Confidence Intervals

A confidence interval tells us how likely it is that a population parameter falls within a specified range, based on a statistic calculated from a sample of data. This interval provides a range of values that, with a certain level of confidence (usually expressed as a percentage like $95\%$ or $99\%$), is believed to encompass the true parameter value.
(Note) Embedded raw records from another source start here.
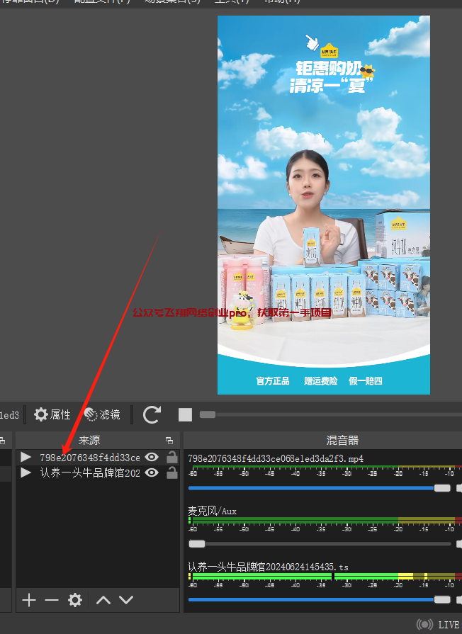This screenshot has height=634, width=462.
Task: Select the 认养一头牛品牌馆 source in the list
Action: [89, 472]
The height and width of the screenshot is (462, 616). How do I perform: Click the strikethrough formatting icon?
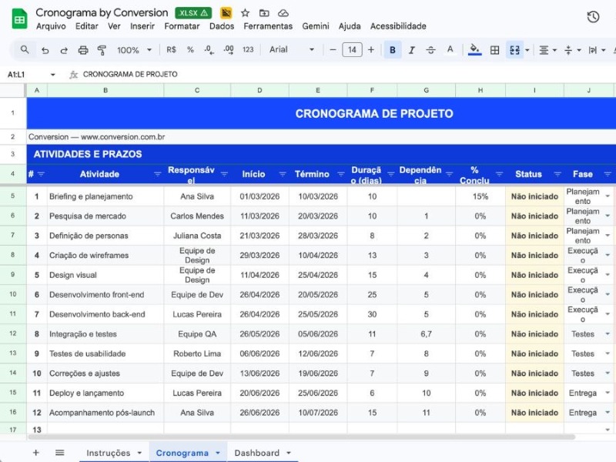click(x=430, y=50)
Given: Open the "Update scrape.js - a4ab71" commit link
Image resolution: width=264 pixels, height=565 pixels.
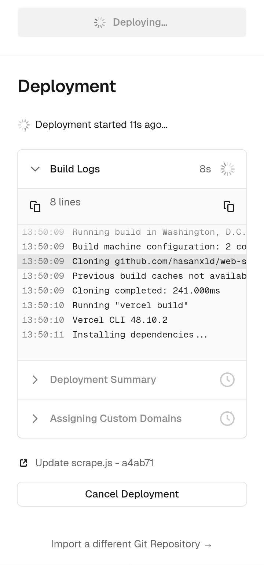Looking at the screenshot, I should [94, 463].
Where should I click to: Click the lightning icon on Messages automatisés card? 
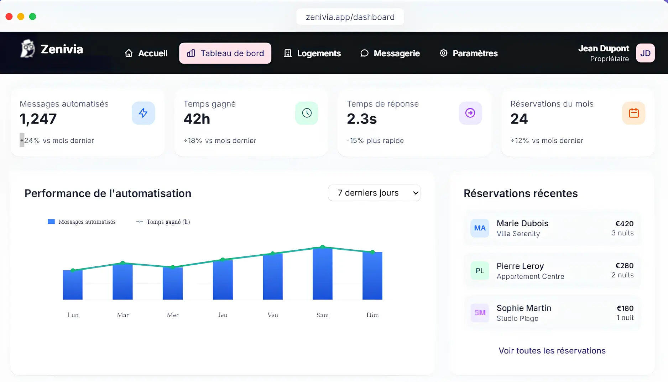(143, 113)
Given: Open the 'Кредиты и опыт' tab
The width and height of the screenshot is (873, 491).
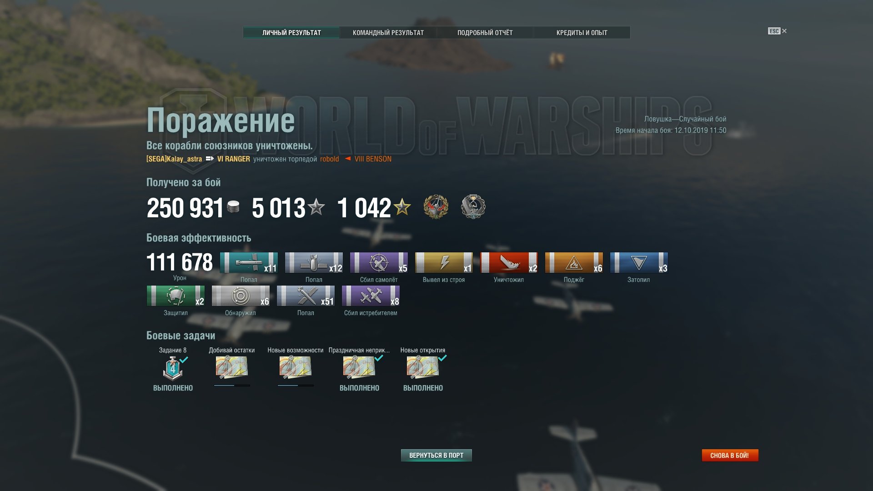Looking at the screenshot, I should coord(582,33).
The width of the interval gives an idea of the precision of our estimate, with narrower intervals representing more precise estimates.

To say that the range of values has a certain level of confidence means that if we were to repeat the experiment or sampling process many times (theoretically an infinite number of times), the true population parameter would fall within that interval in the stated percentage of all trials. For example, a $95\%$ confidence level means that $95$ out of $100$ such confidence intervals would contain the true population parameter (which is unknown).
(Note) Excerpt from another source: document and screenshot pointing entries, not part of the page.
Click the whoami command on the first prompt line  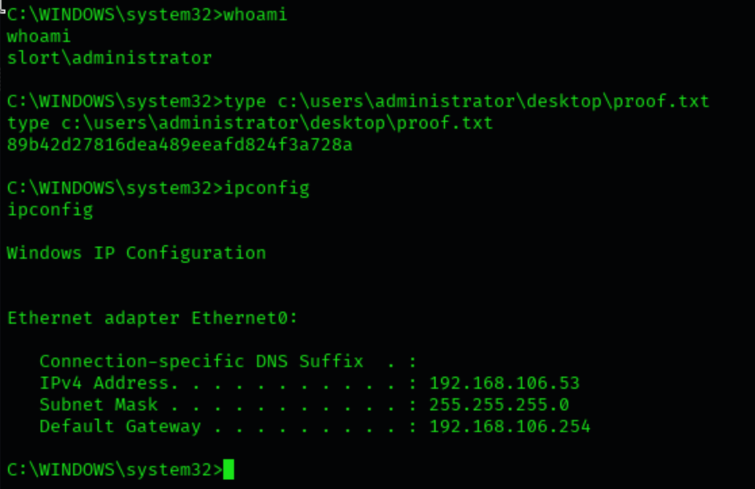pyautogui.click(x=255, y=15)
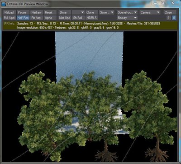Screen dimensions: 181x164
Task: Toggle the Fix Asp. option
Action: [37, 18]
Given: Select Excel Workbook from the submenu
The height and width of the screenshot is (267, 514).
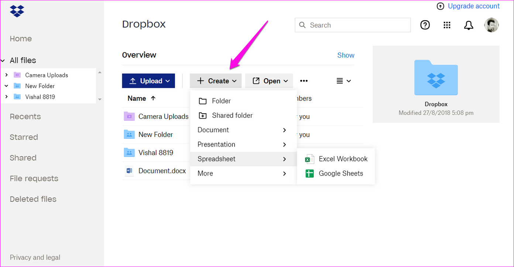Looking at the screenshot, I should pos(343,159).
If you were to repeat the sampling process an infinite number of times, each time calculating a new $95\%$ confidence interval using the same method, about $95\%$ of these intervals would contain the true population parameter. Each interval is calculated from a different sample and might be different in range, but the method of calculation ensures that $95\%$ of these intervals will capture the true parameter value.

Theorem: If $\bar{x}$ is the mean of a random sample of size $n$ from a population with a known variance $\sigma^2$, a $100(1-\alpha)%$ confident interval for $\mu$ is given by

\[\bar{x} - z_{\alpha/2} \frac{\sigma}{\sqrt{n}} < \mu < \bar{x} + z_{\alpha/2} \frac{\sigma}{\sqrt{n}}.\]

Theorem: If $\bar{x}$ is used as an estimate of $\mu,$ we can be $100(1 - \alpha)\%$ confident that the error will not exceed a specified amount $e$ when the sample size is

\[n = \left ( \frac{z_{\alpha/2} \sigma}{e} \right )^2.\]

For example, if we wish to find the sample size required for $90\%$ confidence, we need to know the $z$-value where $0.05$ of the area under the curve is to the right, so $0.95$ of the area under the curve is to the left - that is $z_{a/2}.$ Then if we know $\sigma$ and $e$ we can compute $n.$

Theorem: If $\bar{x}$ is the mean of a random sample of size $n$ from a population with an unknown variance, and the standard deviation of the sample is s, a $100(1-\alpha)%$ confident interval for $\mu$ is given by

\[\bar{x} - t_{\alpha/2} \frac{s}{\sqrt{n}} < \mu < \bar{x} + t_{\alpha/2} \frac{s}{\sqrt{n}}.\]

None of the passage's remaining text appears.